The dissenting opinion authored by Judge Price recognizes section 2 of the FAA preserves agreements to arbitrate to be invalidated only by “ ‘generally applicable contract defenses such as fraud, duress, or unconscionability,’ but not by defenses that ‘apply only to arbitration or that derive their meaning from the fact that an agreement to arbitrate is at issue.’ ” Op. at 497. Therefore, the opinion authored by Judge Price would “enforce the contract as written.” Id. at 497.

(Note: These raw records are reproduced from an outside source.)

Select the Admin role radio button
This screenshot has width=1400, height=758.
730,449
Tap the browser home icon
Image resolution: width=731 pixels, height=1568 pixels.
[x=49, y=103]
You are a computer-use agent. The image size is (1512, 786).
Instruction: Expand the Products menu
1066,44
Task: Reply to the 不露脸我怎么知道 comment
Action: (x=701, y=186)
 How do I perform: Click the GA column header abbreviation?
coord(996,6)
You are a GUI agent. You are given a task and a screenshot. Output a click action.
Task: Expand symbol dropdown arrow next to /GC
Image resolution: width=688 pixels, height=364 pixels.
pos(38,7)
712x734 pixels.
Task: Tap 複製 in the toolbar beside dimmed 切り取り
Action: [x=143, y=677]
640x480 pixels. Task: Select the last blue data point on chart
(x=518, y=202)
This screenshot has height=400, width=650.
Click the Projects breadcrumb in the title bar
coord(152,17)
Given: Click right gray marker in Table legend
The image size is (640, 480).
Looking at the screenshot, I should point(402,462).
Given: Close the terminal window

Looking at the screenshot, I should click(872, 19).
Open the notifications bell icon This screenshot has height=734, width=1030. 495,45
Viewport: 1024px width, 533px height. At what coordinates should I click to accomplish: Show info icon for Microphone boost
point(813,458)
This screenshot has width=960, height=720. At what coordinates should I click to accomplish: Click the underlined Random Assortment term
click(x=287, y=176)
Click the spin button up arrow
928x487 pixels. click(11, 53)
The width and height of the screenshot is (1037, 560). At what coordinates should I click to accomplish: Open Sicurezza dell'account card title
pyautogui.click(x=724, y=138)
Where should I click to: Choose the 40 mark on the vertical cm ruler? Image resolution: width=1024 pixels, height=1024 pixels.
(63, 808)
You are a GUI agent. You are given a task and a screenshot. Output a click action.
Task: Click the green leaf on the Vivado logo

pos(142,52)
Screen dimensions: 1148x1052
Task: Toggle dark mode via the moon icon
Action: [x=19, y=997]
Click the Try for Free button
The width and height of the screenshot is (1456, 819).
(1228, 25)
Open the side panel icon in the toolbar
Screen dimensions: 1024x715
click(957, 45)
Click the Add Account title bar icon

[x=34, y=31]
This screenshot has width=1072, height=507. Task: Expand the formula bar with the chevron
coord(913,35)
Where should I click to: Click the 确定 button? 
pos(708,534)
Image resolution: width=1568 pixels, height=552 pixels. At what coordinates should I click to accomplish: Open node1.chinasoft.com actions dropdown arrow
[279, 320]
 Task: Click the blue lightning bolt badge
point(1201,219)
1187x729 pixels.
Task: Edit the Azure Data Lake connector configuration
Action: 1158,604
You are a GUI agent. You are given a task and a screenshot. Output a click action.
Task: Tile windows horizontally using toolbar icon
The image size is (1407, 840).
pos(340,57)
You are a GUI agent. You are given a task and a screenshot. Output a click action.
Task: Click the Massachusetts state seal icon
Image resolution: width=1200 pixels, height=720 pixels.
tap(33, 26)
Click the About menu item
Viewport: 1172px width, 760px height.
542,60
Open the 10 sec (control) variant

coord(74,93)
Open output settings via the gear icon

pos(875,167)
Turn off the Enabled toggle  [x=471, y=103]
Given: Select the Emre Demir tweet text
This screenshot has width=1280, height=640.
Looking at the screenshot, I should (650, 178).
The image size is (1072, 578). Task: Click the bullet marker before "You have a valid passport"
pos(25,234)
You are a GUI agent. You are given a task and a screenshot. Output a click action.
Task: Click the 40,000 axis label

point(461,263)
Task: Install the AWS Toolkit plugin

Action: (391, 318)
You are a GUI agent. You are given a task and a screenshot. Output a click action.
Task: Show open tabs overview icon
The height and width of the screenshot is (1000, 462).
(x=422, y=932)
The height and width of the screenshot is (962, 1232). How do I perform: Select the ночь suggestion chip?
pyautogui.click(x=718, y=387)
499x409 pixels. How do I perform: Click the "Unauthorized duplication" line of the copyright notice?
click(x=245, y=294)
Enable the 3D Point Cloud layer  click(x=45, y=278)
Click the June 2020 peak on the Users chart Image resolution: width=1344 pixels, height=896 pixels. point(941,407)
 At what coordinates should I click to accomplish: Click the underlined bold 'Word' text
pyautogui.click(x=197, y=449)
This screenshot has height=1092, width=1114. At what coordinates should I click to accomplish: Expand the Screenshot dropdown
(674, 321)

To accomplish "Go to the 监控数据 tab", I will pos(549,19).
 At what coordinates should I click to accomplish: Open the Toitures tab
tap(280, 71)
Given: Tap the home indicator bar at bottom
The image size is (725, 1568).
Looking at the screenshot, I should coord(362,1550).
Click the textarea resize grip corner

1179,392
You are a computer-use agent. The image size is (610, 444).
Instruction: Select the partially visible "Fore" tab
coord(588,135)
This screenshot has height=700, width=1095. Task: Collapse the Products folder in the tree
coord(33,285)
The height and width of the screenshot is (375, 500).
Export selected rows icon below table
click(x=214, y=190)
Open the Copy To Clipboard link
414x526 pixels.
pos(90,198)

In my view, if the circuit court would have had the benefit of the United States Supreme Court’s opinion in Concepcion and this Court’s unanimous opinion in Rob*497inson, it would have realized the legal necessity to consider the contract as a whole under applicable state law concepts of unconscionability to resolve this case. I am of the view it is the circuit court’s prerogative and function to determine all the facts necessary and then apply the law in accordance with these recent case decisions to those facts. Therefore, I would reverse and remand for further proceedings consistent with Concepcion and Robinson.1

. The requirement to remand this case is also consistent with the recent United States Supreme Court case in Marmet Health Care Center, Inc. v. Brown, 565 U.S. -, 132 S.Ct. 1201, 182 L.Ed.2d 42 (2012).